A veces, el mundo nos empuja a creer que para salir adelante debemos pasar por encima de los demás, o que una pequeña injusticia no hace daño si nos beneficia. Pero esta hermosa frase de Ali ibn Abi Talib nos recuerda que la justicia es un círculo que siempre regresa a nosotros. Cuando actuamos con deshonestidad o tratamos a otros de forma injusta, no solo estamos dañando a alguien más, sino que estamos construyendo una prisión invisible para nuestra propia alma. La injusticia que practicamos se convierte en la cadena que nos impide vivir con la frente en alto y con el corazón ligero.
Imagina por un momento una situación cotidiana, algo tan simple como el ambiente en una oficina o en un grupo de amigos. Tal vez alguien decidió no dar el crédito a un compañero por un trabajo bien hecho, solo para brillar un poco más en una reunión. En ese instante, esa persona cree que ha ganado ventaja, pero en realidad ha sembrado la semilla de la desconfianza. Ahora, esa persona vivirá con el miedo constante a ser descubierta o a recibir el mismo trato de otros. Se ha convertido en esclava de la misma falta de integridad que utilizó como herramienta.
Yo misma, en mis días de mayor reflexión, he sentido esa presión de querer tener la razón a toda costa, incluso si eso significaba ignorar la verdad de otra persona. Es una sensación pesada, como llevar una mochila llena de piedras que no te deja caminar con alegría. Aprendí que la verdadera libertad no viene de ganar todas las batallas, sino de saber que cada una de nuestras acciones es justa y transparente. No hay nada más liberador que poder mirar a cualquiera a los ojos sin sentir la necesidad de esconder la verdad.

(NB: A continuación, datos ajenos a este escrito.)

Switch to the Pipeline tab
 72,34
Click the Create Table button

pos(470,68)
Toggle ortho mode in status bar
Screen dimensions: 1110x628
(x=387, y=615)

Por eso, hoy te invito a que te detengas un segundo y observes tus interacciones más recientes. ¿Has sido justo con quienes te rodean, incluso en los detalles más pequeños? No se trata de ser perfectos, porque todos cometemos errores, sino de tener la valentía de rectificar cuando nos damos cuenta de que hemos fallado. Al elegir la justicia, estás eliguyendo tu propia libertad y la paz de un corazón que no tiene nada que ocultar.